Practical Regex Building: The Regex to Match the Files part of a Unix-Like Command (ls)

This post is part of a practical series on regex (regular expressions) in a bash shell.

Setup

Let’s make a shell script. In your favourite editor type

#!/bin/bash

And save it somewhere as test.sh. Now we need to make it executable as follows:

[ahmed@amayem ~]$ chmod +x ./testt.sh 
[ahmed@amayem ~]$ ./test.sh 

Looks good so far.

Getting the Passed Parameters

This is done with the $* or $@ parameters.

echo $*

Let’s run it with a couple of parameters and see what happens:

[ahmed@amayem ~]$ ./test.sh -A checking
-A checking

Looks good.

Processing the Passed Parameters

We will be building the regex step by step. If you wish to see the end result move on to the summary

Using sed

We will be using sed for preprocessing because it gives us the ability to change the string. For more on sed check ShellTree 1: Analyzing a one line implementation. We will be using the substitute format which looks like this:

s/pattern/replacement/

It means that the substring that matches the pattern is replaced with replacement.

Finding the regex for the files

Specifying the Lack of a Dash in the Beginning of a Word

The beginning of the files part is when we meet a word that doesn’t start with a dash. So let’s indicate a start of a word without a dash by using [^-], which matches any character other than a dash. We will use the class bracket expression [:alnum:] to indicate any alphabet or number.

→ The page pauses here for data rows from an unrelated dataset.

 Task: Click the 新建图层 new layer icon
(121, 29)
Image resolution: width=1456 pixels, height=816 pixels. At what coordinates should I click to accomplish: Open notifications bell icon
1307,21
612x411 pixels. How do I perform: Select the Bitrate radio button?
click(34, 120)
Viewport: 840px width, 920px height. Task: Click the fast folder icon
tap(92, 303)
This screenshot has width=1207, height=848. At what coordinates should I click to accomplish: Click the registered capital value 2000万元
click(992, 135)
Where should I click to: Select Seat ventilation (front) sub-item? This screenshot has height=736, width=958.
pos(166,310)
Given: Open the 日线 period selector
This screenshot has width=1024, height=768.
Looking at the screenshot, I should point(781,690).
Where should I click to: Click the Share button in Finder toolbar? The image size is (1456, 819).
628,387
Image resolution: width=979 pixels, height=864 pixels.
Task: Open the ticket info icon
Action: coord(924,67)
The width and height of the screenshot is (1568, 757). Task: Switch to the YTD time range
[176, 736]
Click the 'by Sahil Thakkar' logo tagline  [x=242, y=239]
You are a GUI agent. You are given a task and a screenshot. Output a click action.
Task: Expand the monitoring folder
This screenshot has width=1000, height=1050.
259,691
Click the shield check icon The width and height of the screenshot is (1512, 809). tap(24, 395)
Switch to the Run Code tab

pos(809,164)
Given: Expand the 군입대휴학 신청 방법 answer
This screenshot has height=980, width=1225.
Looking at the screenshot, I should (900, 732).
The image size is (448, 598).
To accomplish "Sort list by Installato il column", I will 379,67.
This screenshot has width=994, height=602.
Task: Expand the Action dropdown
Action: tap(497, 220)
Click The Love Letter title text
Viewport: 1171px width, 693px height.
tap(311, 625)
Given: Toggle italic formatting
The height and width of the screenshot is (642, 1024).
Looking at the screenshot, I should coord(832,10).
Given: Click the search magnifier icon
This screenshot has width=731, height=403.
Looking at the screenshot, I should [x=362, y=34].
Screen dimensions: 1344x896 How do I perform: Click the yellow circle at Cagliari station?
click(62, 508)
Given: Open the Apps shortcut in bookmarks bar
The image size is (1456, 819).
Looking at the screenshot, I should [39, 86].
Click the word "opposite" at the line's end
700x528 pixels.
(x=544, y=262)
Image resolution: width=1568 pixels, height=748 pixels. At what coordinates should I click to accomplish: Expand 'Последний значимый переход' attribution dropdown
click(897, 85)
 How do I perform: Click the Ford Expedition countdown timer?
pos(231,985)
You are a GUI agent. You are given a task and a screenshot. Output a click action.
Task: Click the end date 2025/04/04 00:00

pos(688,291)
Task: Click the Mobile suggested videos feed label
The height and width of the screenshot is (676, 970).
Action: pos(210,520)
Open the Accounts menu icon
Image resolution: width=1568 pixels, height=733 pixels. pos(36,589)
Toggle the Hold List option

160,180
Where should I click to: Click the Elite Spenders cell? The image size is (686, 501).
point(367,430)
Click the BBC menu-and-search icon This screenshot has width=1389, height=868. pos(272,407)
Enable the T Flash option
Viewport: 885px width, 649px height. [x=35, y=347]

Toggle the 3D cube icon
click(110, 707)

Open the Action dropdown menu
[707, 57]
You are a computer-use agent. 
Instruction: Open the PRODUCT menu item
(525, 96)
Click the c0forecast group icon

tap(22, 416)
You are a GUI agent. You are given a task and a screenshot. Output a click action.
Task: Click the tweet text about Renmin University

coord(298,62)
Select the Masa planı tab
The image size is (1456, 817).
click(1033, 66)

echo $* | sed -E  "s/[^-][[:alnum:]]*/x/"

⇩

[ahmed@amayem ~]$ ./test.sh -ia -q -A i -i
-x -q -A i -i

It ignores the first dash but takes the letters after it till it hits a space. We need to indicate that the absence of a dash is in the beginning of a word, so we will use the [[:<:]] bracket expansion which means the beginning of a word. To use the [[:<:]] we will need to use extended regular expressions by adding the -E (depending on the version of sed you have you may have to use a different option like -r, check man sed) flag.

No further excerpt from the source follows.